**Problema curto:** Reproduza sem nenhuma alteração as linhas dos registros, da linha que contém "Given: Open the Terms footer link" até o fim dos registros, incluindo as duas extremidades. Por favor, deixe as imagens de fora da resposta.

**Registros listados:**
★ ★ ★ ★ ★ ★ ★

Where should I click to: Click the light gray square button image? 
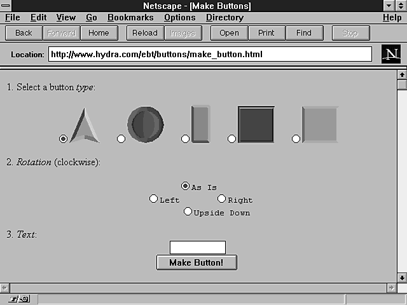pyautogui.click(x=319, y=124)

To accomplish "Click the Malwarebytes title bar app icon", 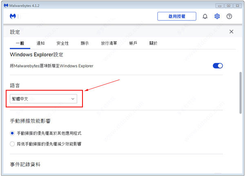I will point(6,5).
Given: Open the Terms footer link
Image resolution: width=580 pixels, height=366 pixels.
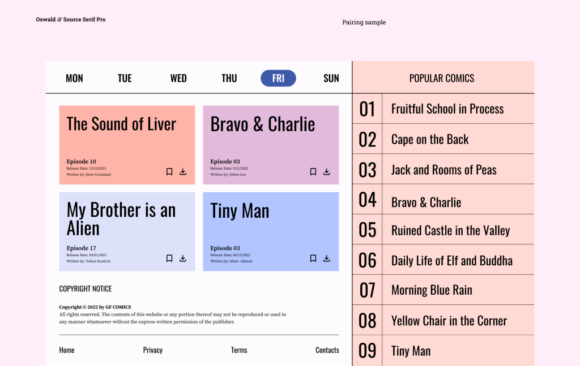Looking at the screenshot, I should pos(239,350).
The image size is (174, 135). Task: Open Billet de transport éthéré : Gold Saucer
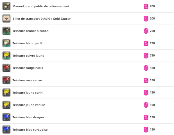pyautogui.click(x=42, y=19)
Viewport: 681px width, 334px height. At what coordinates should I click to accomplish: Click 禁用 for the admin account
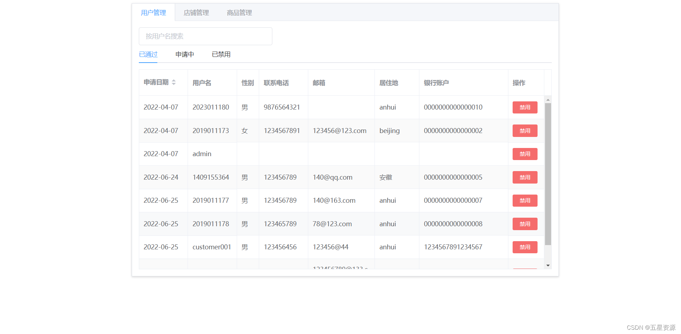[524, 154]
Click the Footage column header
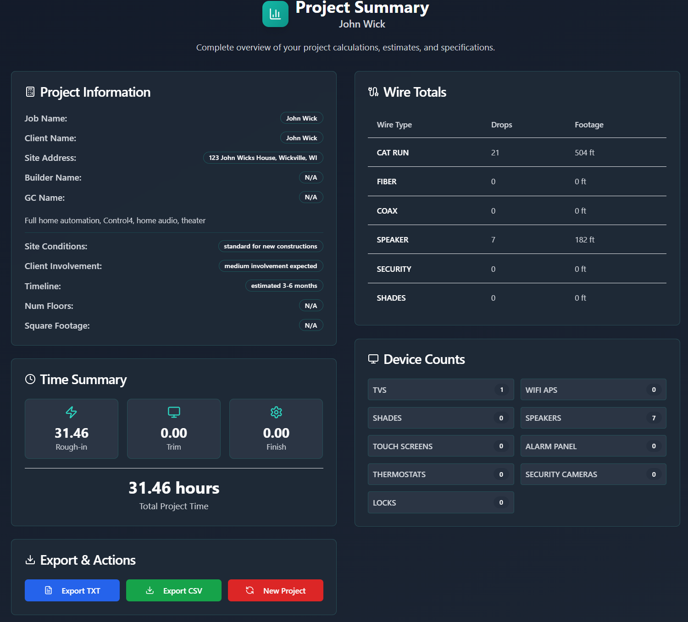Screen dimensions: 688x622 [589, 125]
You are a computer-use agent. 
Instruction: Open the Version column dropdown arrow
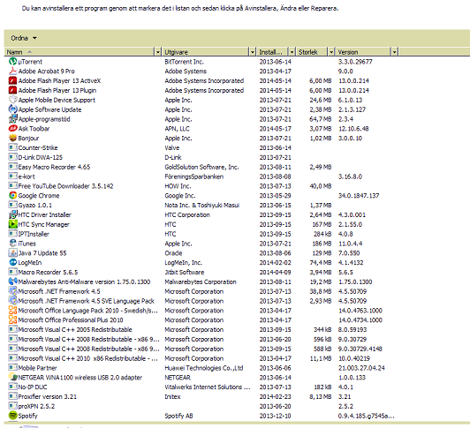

★ ★ ★ ★ ★ ★ ★

**Resposta ao exercício:**
Given: Open the Terms footer link
Image resolution: width=580 pixels, height=366 pixels.
Looking at the screenshot, I should pos(239,350).
The image size is (174, 135). Task: Open Billet de transport éthéré : Gold Saucer
pyautogui.click(x=42, y=19)
Viewport: 681px width, 334px height. At what coordinates should I click to accomplish: Click 禁用 for the admin account
[524, 154]
Click the Footage column header
Screen dimensions: 688x622 [589, 125]
You are a computer-use agent. 
Instruction: Open the Version column dropdown arrow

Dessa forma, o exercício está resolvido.